The above, as well as additional objectives, features, and advantages of the present invention will become apparent in the following detailed written description.





BRIEF DESCRIPTION OF THE DRAWINGS

The invention itself, as well as a preferred mode of use, further objects, and advantages thereof, will best be understood by reference to the following detailed description of an illustrative embodiment when read in conjunction with the accompanying drawings, wherein:



FIG. 1 is a high level block diagram representation of a data processing system, according to one embodiment of the invention.



FIG. 2A represents an in-memory representation of an original subcircuit corresponding to an initial stage in the execution of a Rip Up and Move Boxes Linear Evaluation (RUMBLE) utility, according to an illustrative embodiment of the invention.

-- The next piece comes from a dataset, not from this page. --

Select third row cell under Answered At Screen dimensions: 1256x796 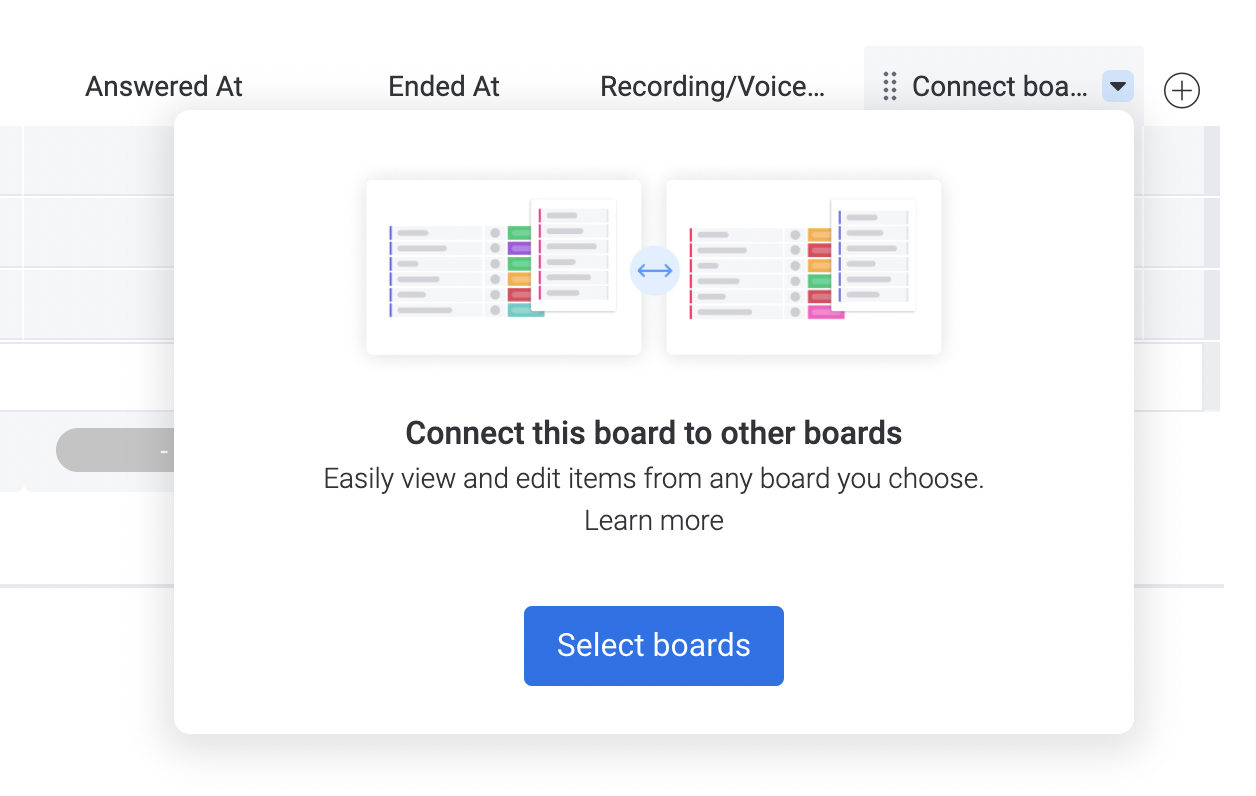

FIG. 2B represents an in-memory representation of an intermediate subcircuit corresponding to a stage in the execution of the RUMBLE utility whereby the movable gate has been moved to an optimized placement, according to an illustrative embodiment of the invention.



FIG. 2C represents an in-memory representation of the intermediate subcircuit corresponding to a stage in the execution of the RUMBLE utility whereby a set of original unclocked repeaters have been removed from an intermediate subcircuit, according to an illustrative embodiment of the invention.



FIG. 2D represents an in-memory representation of a new subcircuit corresponding to a stage in the execution of the RUMBLE utility whereby interconnect optimizations have been performed on the new subcircuit.



FIGS. 3A-3B represent individual parts of a high level logical flowchart illustrating the improved method of timing-driven gate placement optimization, in accordance with one embodiment of the invention.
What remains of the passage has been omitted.